Hello All
Can some experts please share their wisdom and experience one when/how to use Serial CPU, Cuda, OpenMP and MPI to get the best results. I know there are qualitative differences between all the approaches. So lets assume I have a cluster with multiple processors (i.e. cores) per node and 1 or more GPU's per node. How to I get the maximum performance?
Recently I have become interested in GPGPU for scientific applications. I am a research scientist who does a lot of simulation work. Before I started re-writing my code for GPGPU I wanted to understand the conditions where the GPU is the best approach. So I have performed my own benchmarks to help answer my questions. I wanted to post my findings here to share my results for other peoples benefits.
Now I am ignoring MPI parallelism here because I think MPI can be combined with either OpenMP or CUDA (i.e. hybrid parallelism). Where as Cuda is in more direct competition with OpenMP. I also performed serial execution on the CPU as a reference (some problems are too small for parallelism).
All my testing was on my personal computer. It has a Intel Core i7 5820K processor, 6 cores and with SMT 12 threads and 32 GB or RAM. My graphics card is lowly NVidia GT 730, it is a Keppler GPU with 2GB of RAM. So a relatively powerful CPU with a low-end GPU. So the hard-ware should favour CPU parallelism.
The test case I chose is simple, it is basically derived from the vectorAdd sample given in the Cuda tool-kit.
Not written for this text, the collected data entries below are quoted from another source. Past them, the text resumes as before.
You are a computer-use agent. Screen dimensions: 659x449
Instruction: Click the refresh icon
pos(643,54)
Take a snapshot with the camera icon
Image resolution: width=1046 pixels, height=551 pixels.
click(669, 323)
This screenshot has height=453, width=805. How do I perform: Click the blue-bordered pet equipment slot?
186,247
The benchmarking is based on a collection of functions that all perform the same vector operations. These functions have two parameters, the number of elements and the number of operations applied to each element. So this gives me a sense of both data size and code complexity effects on performance.
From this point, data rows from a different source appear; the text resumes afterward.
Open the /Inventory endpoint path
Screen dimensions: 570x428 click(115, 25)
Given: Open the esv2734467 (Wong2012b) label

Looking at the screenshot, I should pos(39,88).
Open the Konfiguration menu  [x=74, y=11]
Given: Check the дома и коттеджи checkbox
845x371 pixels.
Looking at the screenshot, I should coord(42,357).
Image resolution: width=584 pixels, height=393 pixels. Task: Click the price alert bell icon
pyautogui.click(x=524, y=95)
Another important point is Cuda performance is quite sensitive to how memory is managed. The first time I ran my benchmark, my Cuda kernel used the global memory for nearly everything. In this case there were not a lot of advantages to using Cuda. So I developed a Cuda kernel that avoided global memory. That dramatically improved the performance.
So let me show the code for each function. Serial CPU version:
void testSingle(float* h_A, float* h_B, float* h_C, unsigned long numElements, unsigned long numOperations)
{
for(unsigned long i = 0; i < numElements; ++i)
{
h_C[i]=h_A[i]+h_B[i];
for(unsigned long j=1;j<numOperations;j++)
h_C[i]+=h_A[i]+h_B[i];
}
}
OpenMP CPU version:
void testOpenMP(float* h_A, float* h_B, float* h_C, unsigned long numElements, unsigned long numOperations)
{
#pragma omp parallel for
for(unsigned long i = 0; i < numElements; ++i)
{
h_C[i]=h_A[i]+h_B[i];
for(unsigned long j=1;j<numOperations;j++)
h_C[i]+=h_A[i]+h_B[i];
}
}
Slow Cuda implementation:
__global__ void vectorAdd(const float *A, const float *B, float *C, unsigned long numElements, unsigned long numOperations)
{
int i = blockDim.x * blockIdx.x + threadIdx.x;
if (i < numElements)
{
C[i] = A[i] + B[i];
for(unsigned long j=1;j<numOperations;j++)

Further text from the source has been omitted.